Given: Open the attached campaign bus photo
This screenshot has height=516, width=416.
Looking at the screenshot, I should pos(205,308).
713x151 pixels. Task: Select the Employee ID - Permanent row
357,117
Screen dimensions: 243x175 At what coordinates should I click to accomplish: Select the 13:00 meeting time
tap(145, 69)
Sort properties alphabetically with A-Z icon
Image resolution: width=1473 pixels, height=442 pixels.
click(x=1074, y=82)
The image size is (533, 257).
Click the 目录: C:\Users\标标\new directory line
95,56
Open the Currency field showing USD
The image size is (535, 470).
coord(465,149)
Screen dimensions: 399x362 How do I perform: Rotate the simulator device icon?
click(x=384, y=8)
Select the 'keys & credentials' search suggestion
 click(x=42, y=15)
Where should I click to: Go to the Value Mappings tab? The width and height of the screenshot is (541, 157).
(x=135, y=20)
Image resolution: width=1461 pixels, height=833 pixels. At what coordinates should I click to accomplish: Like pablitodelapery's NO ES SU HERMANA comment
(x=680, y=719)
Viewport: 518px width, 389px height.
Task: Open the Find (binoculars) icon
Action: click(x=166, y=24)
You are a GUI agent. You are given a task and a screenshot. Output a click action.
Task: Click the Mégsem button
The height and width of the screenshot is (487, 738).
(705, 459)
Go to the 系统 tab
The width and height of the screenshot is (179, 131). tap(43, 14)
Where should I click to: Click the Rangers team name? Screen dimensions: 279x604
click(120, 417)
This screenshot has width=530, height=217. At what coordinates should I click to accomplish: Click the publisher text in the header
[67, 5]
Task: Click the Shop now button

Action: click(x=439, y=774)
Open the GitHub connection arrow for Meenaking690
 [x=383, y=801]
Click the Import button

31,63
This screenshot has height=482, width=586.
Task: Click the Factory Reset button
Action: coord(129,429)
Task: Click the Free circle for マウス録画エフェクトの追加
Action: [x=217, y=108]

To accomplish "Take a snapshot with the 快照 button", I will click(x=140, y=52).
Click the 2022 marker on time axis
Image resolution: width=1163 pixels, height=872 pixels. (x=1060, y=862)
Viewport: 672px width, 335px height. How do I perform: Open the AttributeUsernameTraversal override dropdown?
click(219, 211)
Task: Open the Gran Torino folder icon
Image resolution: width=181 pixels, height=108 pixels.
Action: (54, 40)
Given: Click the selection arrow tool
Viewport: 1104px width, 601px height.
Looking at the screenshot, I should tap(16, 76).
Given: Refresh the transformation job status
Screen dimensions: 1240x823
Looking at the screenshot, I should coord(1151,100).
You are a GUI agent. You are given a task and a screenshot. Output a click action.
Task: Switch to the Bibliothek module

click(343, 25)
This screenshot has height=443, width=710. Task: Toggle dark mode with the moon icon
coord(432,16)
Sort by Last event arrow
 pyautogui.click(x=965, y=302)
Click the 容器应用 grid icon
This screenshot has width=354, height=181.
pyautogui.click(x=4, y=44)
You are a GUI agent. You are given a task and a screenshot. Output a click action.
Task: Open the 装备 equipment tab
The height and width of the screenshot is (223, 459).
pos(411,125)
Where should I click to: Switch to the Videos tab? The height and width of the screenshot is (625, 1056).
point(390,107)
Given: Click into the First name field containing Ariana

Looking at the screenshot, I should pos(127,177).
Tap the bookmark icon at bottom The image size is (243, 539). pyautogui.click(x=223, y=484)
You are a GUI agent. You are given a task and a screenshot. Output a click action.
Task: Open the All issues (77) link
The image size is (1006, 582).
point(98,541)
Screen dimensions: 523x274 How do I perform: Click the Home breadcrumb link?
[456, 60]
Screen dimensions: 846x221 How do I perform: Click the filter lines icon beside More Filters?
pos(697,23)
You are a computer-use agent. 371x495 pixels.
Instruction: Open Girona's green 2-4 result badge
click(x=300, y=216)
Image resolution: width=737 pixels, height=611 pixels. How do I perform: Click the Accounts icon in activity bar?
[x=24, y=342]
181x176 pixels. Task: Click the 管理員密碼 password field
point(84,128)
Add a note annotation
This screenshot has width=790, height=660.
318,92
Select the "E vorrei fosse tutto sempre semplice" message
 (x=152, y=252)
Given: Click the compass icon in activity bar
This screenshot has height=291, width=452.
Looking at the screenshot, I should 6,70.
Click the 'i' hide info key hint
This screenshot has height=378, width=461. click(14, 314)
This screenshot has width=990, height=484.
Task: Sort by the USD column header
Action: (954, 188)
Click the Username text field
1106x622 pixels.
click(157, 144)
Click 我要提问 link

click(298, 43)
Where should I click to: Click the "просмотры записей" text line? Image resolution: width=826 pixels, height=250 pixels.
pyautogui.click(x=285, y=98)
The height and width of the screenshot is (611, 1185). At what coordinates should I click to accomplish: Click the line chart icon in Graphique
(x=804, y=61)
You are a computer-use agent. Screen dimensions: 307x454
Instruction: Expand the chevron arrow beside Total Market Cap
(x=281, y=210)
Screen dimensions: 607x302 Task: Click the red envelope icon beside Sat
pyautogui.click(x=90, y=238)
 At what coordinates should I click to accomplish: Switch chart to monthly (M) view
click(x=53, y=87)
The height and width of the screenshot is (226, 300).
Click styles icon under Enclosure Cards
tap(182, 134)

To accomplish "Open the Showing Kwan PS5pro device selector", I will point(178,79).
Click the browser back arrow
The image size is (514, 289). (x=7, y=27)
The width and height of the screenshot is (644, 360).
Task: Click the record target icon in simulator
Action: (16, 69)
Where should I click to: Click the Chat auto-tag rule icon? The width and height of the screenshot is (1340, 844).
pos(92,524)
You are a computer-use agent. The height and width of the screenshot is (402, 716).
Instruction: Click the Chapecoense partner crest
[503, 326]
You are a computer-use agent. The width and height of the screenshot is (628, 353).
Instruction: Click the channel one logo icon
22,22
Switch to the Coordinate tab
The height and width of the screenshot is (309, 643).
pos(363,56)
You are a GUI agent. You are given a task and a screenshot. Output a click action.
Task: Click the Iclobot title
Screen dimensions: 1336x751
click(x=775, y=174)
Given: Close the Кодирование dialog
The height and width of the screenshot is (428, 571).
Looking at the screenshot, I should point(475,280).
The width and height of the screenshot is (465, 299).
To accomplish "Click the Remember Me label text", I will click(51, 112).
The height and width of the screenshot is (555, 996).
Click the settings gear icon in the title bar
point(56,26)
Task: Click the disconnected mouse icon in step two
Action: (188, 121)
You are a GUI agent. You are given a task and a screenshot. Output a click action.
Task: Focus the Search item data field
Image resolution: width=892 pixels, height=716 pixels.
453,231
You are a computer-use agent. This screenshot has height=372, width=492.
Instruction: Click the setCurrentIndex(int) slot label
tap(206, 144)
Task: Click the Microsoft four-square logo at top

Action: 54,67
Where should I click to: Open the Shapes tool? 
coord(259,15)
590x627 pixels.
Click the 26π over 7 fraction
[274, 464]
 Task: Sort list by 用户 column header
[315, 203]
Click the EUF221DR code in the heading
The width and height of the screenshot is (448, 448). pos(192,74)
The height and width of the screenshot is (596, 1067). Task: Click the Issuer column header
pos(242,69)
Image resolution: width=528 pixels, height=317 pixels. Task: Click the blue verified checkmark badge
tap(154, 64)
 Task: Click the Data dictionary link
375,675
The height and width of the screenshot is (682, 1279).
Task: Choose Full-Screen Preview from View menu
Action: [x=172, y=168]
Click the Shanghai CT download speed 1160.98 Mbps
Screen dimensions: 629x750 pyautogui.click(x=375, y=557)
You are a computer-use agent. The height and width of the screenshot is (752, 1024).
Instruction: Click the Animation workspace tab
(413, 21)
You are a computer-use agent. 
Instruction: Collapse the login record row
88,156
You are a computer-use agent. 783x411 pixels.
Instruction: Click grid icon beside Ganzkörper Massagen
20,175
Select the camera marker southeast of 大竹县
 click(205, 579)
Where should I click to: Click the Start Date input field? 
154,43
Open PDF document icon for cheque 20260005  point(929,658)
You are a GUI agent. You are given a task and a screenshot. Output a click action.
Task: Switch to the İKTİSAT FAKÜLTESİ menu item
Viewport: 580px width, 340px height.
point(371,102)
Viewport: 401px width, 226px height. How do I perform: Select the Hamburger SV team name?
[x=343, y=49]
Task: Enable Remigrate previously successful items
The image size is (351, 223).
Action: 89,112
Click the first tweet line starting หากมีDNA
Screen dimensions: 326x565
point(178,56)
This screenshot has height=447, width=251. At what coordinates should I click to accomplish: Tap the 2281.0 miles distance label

= = =

List every line above that holds the word "will".

> [WRITTEN REPLY]:
To accomplish "Take a snapshot with the 快照 button", I will click(x=140, y=52).
To accomplish "Open the Showing Kwan PS5pro device selector", I will point(178,79).
To accomplish "Click the Remember Me label text", I will click(51, 112).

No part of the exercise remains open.